Action item
Return the lines below exactly, starting with the line that contains "Where should I click to: Open the" and stopping after the last line.

Records provided
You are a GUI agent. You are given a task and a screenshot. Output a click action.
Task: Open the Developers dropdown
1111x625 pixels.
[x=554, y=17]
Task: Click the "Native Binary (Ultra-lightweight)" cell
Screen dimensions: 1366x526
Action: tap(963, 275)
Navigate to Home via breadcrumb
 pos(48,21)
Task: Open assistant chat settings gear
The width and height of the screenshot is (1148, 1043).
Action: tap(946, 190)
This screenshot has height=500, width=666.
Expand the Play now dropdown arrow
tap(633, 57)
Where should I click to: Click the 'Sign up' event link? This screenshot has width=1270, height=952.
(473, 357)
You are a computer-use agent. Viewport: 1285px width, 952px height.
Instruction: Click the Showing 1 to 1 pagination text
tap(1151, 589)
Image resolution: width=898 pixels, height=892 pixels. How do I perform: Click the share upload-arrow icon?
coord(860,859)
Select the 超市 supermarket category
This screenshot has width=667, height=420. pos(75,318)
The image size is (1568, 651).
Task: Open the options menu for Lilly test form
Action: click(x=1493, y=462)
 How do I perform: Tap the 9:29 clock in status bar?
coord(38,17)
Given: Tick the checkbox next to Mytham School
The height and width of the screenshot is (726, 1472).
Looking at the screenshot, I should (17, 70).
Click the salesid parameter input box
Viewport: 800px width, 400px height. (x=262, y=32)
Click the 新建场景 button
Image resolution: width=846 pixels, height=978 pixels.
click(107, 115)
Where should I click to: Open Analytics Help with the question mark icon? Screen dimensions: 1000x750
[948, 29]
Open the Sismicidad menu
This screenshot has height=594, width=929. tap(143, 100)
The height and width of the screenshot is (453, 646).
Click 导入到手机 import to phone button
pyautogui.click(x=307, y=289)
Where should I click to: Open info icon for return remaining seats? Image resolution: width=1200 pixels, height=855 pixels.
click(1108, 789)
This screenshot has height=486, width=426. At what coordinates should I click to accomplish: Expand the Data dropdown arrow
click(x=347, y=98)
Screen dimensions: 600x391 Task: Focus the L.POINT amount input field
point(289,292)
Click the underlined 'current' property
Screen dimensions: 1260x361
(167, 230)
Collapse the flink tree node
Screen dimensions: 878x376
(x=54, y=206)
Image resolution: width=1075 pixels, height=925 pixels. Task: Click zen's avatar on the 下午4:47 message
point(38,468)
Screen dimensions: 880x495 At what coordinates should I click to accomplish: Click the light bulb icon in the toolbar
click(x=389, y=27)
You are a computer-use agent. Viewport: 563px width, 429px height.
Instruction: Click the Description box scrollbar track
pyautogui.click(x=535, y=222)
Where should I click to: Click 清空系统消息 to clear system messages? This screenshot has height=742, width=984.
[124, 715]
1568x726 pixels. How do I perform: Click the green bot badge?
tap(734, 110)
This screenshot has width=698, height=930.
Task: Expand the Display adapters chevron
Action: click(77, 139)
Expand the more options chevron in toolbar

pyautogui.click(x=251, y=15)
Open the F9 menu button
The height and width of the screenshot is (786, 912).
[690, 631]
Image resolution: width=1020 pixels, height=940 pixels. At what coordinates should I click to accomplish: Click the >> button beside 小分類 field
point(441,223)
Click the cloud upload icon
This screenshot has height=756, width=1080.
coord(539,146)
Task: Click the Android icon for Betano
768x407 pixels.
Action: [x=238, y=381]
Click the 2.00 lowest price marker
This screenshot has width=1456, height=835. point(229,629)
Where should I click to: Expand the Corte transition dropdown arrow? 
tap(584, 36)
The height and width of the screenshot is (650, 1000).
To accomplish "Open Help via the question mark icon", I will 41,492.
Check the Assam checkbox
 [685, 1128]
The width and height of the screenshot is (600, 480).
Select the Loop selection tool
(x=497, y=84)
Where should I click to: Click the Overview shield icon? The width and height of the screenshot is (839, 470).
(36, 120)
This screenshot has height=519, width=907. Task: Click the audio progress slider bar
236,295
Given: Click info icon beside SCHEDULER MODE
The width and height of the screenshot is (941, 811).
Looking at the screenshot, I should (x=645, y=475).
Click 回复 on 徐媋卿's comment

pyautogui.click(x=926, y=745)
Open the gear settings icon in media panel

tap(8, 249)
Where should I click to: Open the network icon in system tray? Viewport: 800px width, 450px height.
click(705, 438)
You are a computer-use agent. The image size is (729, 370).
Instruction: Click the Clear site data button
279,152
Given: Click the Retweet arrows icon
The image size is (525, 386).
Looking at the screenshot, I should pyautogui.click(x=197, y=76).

Exercise output
Where should I click to: Open the network icon in system tray? Viewport: 800px width, 450px height.
click(705, 438)
You are a computer-use agent. The image size is (729, 370).
Instruction: Click the Clear site data button
279,152
Given: Click the Retweet arrows icon
The image size is (525, 386).
Looking at the screenshot, I should pyautogui.click(x=197, y=76).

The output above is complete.